In higher animals, intrapopulation distribution is regulated by a system of instincts. They are characterized by special territorial behavior - a reaction to the location of other members of the population. However, a sedentary lifestyle poses the risk of rapid depletion of resources if population densities become too high. The total area occupied by the population is divided into separate individual or group areas, thereby achieving the orderly use of food supplies, natural shelters, breeding sites, etc.

Despite the territorial isolation of members of the population, communication is maintained between them using a system of various signals and direct contacts at the borders of their possessions.

“Securing an area” is achieved in different ways: 1) protecting the boundaries of the occupied space and direct aggression towards a stranger; 2) special ritual behavior demonstrating a threat; 3) a system of special signals and marks indicating the occupancy of the territory.

The usual reaction to territorial marks—avoidance—is inherited in animals. The biological benefit of this type of behavior is obvious.
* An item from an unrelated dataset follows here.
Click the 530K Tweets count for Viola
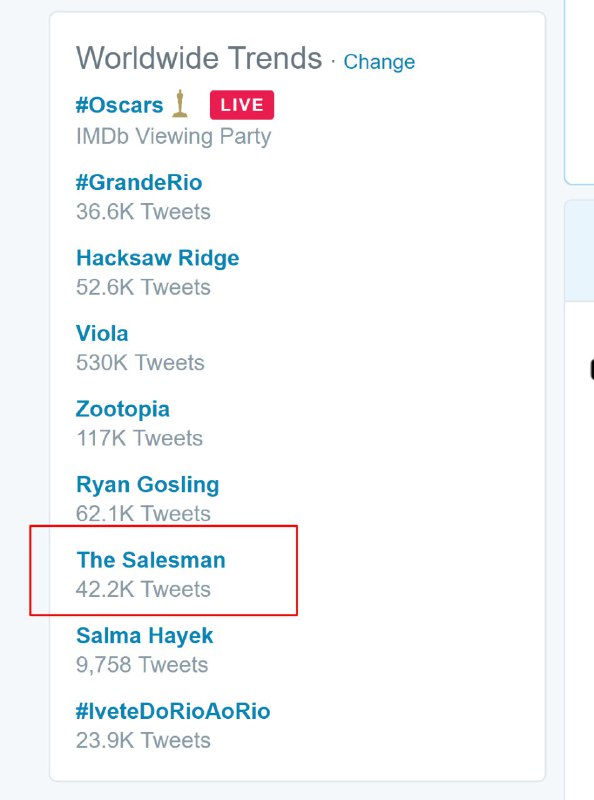The image size is (594, 800). 139,363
If the mastery of a territory were decided only by the outcome of a physical struggle, the appearance of each stronger alien would threaten the owner with the loss of the site and exclusion from reproduction.

Partial overlapping of individual territories serves as a way to maintain contacts between members of the population. Neighboring individuals often maintain a stable, mutually beneficial system of connections: mutual warning of danger, joint protection from enemies. Normal behavior of animals includes an active search for contacts with members of their own species, which often intensifies during periods of population decline.

Some species form widely wandering groups that are not tied to a specific territory. This is the behavior of many fish species during feeding migrations.

There are no absolute distinctions between different ways of using the territory. The spatial structure of the population is very dynamic. It is subject to seasonal and other adaptive changes in accordance with place and time.

The patterns of animal behavior constitute the subject of a special science - ethology. The system of relationships between members of one population is therefore called the ethological, or behavioral structure of the population.

The behavior of animals in relation to other members of the population depends, first of all, on whether a solitary or group lifestyle is characteristic of the species.

A solitary lifestyle, in which individuals of a population are independent and isolated from each other, is characteristic of many species, but only at certain stages of the life cycle. Completely solitary existence of organisms does not occur in nature, since in this case it would be impossible to carry out their main vital function - reproduction.

With a family lifestyle, the bonds between parents and their offspring also strengthen. The simplest type of such connection is the care of one of the parents for laid eggs: protection of the clutch, incubation, additional aeration, etc. With a family lifestyle, the territorial behavior of animals is most pronounced: various signals, markings, ritual forms of threat and direct aggression ensure ownership of an area sufficient for feeding offspring.

Larger animal associations - flocks, herds And colonies. Their formation is based on the further complication of behavioral connections in populations.

Life in a group, through the nervous and hormonal systems, affects the course of many physiological processes in the animal’s body. In isolated individuals, the level of metabolism changes noticeably, reserve substances are consumed faster, a number of instincts do not manifest themselves, and overall vitality deteriorates.

Positive group effect manifests itself only up to a certain optimal level of population density. If there are too many animals, this threatens everyone with a lack of environmental resources. Then other mechanisms come into play, leading to a decrease in the number of individuals in the group through its division, dispersal, or a drop in the birth rate.